— READING PASSAGE —
+++++

In undertaking to make its own award in favor of the claimant, the court below analyzed the evidence with regard to three "determinative" premises: (1) whether or not the task of putting on truck chains was usual work for the decedent; (2) whether there was unusual strain and exertion; and (3) whether there was a causal connection between such strain and exertion and the decedent's death. On each of these purely factual questions the court below made a finding contrary to that of the Board. "It is at once apparent that the lower court was under a misapprehension as to the scope of judicial review": McCafferty v. Masten Transportation, Inc., supra, 205 Pa. Superior Ct. 239, 209 A.2d 11.
We will not prolong this opinion by detailing the testimony, or by separately distinguishing each of the
[ 206 Pa. Super. Page 456]
cases cited in claimant's brief.*fn1 Claimant had the burden to prove, not only the happening of an accident, but also a causal relationship between the alleged accident and decedent's subsequent death. "An accident may not be inferred merely because an injury has been suffered, nor can an injury be inferred simply because an accident has happened . . . It was claimant's duty to prove that her husband's death resulted from the alleged overexertion": Washko v. Ruckno, Inc., 180 Pa. Superior Ct. 606, 121 A.2d 456. Compensation may not be awarded without a finding of causation, and the power to make such a finding of fact is exclusively vested in the compensation authorities: Gavandula v. Ryan Brothers, 205 Pa. Superior Ct. 325, 209 A.2d 13.
The order of the court below is reversed, and the order of the Board is reinstated.

+++++

— DATA PROVIDED —
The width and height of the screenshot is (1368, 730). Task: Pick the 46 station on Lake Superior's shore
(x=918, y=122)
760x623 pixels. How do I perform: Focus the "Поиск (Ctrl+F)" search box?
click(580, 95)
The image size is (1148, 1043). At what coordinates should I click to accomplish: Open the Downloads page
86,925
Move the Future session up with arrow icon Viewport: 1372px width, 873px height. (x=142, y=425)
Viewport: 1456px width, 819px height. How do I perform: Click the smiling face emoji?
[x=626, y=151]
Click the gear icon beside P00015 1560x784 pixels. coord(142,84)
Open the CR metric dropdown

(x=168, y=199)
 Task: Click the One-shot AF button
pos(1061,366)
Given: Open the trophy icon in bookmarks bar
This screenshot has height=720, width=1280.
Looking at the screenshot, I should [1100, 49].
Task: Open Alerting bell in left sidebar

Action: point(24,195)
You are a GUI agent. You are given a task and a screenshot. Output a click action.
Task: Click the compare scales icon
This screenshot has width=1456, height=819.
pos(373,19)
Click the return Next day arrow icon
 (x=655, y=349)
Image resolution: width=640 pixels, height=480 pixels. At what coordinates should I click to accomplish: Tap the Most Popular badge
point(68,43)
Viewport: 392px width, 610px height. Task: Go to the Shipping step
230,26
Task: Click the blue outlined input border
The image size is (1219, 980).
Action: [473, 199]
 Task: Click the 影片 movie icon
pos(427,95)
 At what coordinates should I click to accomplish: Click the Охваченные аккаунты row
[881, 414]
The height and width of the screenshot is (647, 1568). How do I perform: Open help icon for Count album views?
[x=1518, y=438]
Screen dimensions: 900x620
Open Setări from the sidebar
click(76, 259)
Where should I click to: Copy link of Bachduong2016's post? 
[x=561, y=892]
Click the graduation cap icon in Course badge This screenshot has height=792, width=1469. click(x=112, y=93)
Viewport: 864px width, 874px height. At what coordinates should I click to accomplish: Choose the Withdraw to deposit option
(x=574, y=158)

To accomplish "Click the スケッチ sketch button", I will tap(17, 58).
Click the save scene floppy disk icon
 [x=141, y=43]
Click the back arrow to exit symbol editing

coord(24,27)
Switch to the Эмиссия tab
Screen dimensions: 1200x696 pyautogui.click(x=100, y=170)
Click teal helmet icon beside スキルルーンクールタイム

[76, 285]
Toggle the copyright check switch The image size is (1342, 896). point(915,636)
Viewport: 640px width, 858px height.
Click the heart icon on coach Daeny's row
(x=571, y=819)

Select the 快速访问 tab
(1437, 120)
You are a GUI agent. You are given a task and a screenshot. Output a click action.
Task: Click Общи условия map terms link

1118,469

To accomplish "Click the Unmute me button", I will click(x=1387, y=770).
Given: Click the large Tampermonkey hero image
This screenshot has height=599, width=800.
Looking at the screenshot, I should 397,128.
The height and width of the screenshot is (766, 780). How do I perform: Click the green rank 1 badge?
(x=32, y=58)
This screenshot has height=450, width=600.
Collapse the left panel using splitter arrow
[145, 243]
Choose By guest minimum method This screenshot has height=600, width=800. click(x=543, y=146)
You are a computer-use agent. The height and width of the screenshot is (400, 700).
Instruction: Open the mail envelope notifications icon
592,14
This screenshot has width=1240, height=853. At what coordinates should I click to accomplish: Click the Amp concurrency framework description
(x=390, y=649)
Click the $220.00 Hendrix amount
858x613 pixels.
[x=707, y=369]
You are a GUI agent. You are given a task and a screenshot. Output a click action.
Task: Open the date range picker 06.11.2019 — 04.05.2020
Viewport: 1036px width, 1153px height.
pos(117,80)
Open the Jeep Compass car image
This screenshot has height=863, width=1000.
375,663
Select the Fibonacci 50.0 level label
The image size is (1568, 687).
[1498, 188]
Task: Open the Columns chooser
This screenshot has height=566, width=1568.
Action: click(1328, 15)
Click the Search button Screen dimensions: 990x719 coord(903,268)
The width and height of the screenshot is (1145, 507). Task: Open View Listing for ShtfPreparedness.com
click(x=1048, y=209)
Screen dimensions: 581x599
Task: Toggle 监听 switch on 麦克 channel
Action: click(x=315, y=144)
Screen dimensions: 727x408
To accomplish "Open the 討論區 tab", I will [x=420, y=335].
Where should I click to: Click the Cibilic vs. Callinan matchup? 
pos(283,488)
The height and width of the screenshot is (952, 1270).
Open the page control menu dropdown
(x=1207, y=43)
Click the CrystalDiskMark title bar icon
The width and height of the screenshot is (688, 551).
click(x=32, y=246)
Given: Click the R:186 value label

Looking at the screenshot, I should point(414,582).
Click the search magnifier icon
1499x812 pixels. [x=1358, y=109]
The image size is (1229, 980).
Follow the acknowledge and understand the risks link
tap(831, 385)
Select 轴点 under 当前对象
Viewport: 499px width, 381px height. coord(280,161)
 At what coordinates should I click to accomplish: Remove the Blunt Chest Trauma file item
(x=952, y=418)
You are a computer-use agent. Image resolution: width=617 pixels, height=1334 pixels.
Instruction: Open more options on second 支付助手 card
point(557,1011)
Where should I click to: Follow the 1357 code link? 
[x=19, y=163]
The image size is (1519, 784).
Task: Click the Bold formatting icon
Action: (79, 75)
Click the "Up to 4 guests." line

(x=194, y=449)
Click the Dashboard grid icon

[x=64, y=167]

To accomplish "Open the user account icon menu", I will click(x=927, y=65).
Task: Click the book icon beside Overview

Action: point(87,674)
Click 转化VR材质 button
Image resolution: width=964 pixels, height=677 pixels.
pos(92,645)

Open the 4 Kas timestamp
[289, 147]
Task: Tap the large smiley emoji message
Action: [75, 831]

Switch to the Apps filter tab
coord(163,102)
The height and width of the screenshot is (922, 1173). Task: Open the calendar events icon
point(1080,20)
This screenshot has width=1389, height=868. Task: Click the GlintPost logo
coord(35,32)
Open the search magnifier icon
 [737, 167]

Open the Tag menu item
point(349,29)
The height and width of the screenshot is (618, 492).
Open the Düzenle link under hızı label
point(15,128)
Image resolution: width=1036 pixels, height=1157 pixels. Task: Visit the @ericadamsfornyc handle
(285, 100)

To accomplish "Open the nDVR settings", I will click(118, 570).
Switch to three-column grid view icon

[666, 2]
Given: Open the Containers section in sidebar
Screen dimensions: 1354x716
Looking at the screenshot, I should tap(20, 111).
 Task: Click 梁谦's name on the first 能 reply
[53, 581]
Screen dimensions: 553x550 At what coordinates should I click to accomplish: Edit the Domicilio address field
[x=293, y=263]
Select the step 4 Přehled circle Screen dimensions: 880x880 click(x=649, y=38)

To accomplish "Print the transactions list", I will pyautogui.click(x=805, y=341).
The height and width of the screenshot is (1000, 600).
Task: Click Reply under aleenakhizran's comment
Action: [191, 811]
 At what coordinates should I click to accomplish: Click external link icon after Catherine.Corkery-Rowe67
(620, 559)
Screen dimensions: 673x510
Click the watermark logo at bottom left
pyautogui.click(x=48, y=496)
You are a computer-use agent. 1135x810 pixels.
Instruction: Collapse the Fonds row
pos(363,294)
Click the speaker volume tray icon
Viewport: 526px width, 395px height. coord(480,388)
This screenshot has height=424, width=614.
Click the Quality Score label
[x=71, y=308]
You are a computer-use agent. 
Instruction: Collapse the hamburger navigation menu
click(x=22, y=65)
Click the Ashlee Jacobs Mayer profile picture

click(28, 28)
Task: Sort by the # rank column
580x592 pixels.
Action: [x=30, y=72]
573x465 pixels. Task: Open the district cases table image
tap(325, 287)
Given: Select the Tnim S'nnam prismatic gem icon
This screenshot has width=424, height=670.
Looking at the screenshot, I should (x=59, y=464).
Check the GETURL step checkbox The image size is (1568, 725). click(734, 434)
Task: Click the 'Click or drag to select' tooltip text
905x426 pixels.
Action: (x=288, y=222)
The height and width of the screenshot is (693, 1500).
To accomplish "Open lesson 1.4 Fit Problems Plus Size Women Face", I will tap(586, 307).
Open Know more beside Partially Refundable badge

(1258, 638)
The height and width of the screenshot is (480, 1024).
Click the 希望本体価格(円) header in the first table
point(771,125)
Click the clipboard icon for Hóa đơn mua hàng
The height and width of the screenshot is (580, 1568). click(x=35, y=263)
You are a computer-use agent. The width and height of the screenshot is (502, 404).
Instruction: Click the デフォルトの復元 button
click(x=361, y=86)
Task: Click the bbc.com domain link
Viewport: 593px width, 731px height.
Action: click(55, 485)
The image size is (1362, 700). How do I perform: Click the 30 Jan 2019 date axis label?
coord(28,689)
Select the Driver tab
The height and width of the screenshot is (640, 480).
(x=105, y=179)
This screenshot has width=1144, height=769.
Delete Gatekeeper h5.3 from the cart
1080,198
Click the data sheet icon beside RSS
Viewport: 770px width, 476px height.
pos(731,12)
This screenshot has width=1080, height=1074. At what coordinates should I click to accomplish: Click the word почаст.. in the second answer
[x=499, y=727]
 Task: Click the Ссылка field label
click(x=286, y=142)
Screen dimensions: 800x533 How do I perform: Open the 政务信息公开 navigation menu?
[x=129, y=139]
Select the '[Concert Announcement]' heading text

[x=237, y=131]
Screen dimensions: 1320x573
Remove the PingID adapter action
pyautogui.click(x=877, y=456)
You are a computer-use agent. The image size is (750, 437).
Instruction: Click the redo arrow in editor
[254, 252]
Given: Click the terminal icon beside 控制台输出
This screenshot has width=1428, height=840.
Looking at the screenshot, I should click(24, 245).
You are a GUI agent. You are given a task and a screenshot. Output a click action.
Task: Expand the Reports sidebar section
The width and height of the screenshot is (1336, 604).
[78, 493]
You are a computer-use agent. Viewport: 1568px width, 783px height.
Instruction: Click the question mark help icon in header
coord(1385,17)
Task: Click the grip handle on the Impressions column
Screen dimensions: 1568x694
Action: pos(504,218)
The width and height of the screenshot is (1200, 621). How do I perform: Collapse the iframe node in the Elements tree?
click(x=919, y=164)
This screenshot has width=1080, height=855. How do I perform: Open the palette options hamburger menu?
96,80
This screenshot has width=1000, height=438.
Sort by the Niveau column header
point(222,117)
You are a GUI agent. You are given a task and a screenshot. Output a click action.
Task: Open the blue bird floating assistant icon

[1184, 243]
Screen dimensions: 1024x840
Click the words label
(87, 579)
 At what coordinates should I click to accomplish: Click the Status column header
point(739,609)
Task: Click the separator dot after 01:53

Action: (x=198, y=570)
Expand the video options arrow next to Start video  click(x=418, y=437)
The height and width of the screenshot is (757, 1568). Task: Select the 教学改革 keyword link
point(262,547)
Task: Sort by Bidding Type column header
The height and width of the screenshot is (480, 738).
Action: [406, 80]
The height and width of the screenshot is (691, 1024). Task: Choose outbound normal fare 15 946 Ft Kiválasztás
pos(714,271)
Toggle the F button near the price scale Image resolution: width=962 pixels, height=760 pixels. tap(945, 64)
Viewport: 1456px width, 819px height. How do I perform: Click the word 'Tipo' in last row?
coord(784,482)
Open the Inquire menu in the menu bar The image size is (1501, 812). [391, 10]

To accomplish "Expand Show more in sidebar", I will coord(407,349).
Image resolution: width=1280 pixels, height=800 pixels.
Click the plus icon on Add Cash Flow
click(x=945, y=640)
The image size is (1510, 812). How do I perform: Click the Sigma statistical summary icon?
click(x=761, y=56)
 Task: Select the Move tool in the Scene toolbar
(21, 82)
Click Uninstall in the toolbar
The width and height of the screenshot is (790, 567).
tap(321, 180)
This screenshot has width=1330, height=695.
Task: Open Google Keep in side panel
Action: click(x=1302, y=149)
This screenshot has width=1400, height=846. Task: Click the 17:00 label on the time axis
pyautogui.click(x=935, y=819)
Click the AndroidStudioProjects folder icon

+++++

— WORK INSTRUCTION 1 —
Echo the court opinion word for word, from "We will not" up to and including "209 A.2d 13.".
— WORK INSTRUCTION 2 —
Translate this sentence from the court opinion into Spanish: "Claimant had the burden to prove, not only the happening of an accident, but also a causal relationship between the alleged accident and decedent's subsequent death."
— WORK INSTRUCTION 3 —
Name every case that the court opinion cites by name.
Work only from the court opinion; draw on no other source.

— EXERCISE SOLUTION 1 —
We will not prolong this opinion by detailing the testimony, or by separately distinguishing each of the
[ 206 Pa. Super. Page 456]
cases cited in claimant's brief.*fn1 Claimant had the burden to prove, not only the happening of an accident, but also a causal relationship between the alleged accident and decedent's subsequent death. "An accident may not be inferred merely because an injury has been suffered, nor can an injury be inferred simply because an accident has happened . . . It was claimant's duty to prove that her husband's death resulted from the alleged overexertion": Washko v. Ruckno, Inc., 180 Pa. Superior Ct. 606, 121 A.2d 456. Compensation may not be awarded without a finding of causation, and the power to make such a finding of fact is exclusively vested in the compensation authorities: Gavandula v. Ryan Brothers, 205 Pa. Superior Ct. 325, 209 A.2d 13.

— EXERCISE SOLUTION 2 —
La reclamante tenía la carga de probar no solo que ocurrió un accidente, sino también una relación causal entre el supuesto accidente y la posterior muerte del difunto.

— EXERCISE SOLUTION 3 —
McCafferty v. Masten Transportation, Inc.
Washko v. Ruckno, Inc.
Gavandula v. Ryan Brothers